Lesson: When solving complex multi-step problems with AI agents across multiple sessions, documentation conflicts are inevitable. Always verify against the actual working output, not just the docs.
GPU vs CPU Rendering
EEVEE (Blender’s real-time renderer) needs GPU access. The --background flag disables GPU, forcing CPU software rasterization — 2x slower. Solution: launch Blender with start /min (minimized window) instead of --background to keep GPU access. Render time dropped from ~2.5 min/sheet to ~1.2 min/sheet.
The 100-Pair Limit
ModelScope Civision allows max 100 training pairs (300 images in multi-image mode = 100 sets of 3). With 7 characters and 16 animation types, we had to be strategic:
- 7 main characters × 14 sheets = 98 pairs
- 2 extra characters × 1 spin sheet each = 2 pairs
- Total: exactly 100
Spin Sheets for 3D Reconstruction
The Northern Soul Spin animation naturally rotates the character through 360 degrees. We created 3 variants with different frame selections to maximize angle coverage. Each frame’s rotation angle (in degrees) was included in the prompt, potentially enabling users to request specific orientations.
The Pipeline
VRoid Studio → VRM characters (9 total)
→ Mixamo auto-rig + 25 animations
→ Blender retarget + export (retarget_export.py)
→ GPU render (batch_render_characters.py)
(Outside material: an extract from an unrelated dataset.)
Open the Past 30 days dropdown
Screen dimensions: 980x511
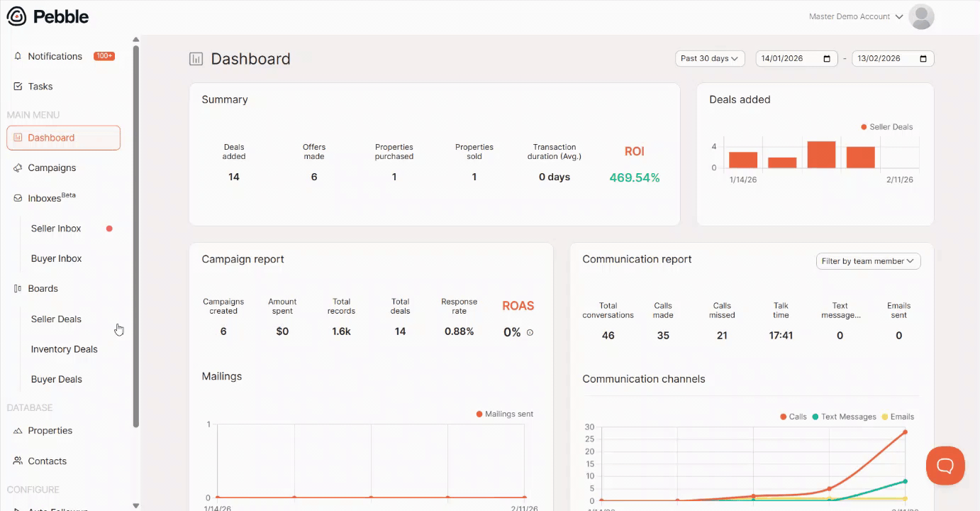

→ 1024x1024 sprite sheets + character references
→ Package 100 multi-image pairs
→ ModelScope Civision LoRA training
Total render time: ~3 hours for 114 sprite sheets + 9 character references Training: Qwen-Image-Edit-2511, 5 repeats, 100 pairs Result: Character swap LoRA that generalizes to unseen characters and art styles
Key Takeaways
-
Work with your model, not against it. An editing model should edit. Don’t ask it to generate complex structured outputs from scratch.
-
Give the model what it needs in the input, not the prompt. The sprite sheet template provides the layout and poses. The prompt just says “swap the character.” Simple inputs + simple prompts > complex prompts.
-
Start with what the base model can already do. If the base model can swap characters at 90% accuracy, a LoRA only needs to fix the remaining 10%. That’s a much easier learning target than teaching a new capability from zero.
-
100 pairs is enough when the task is focused. We wasted time trying to make the model learn everything (layout + animation + character identity). When we narrowed the task to just character swapping, 100 pairs was more than sufficient.
-
Document aggressively, but verify against reality. AI agents across multiple sessions will create conflicting documentation. The code and rendered output are the source of truth, not the docs.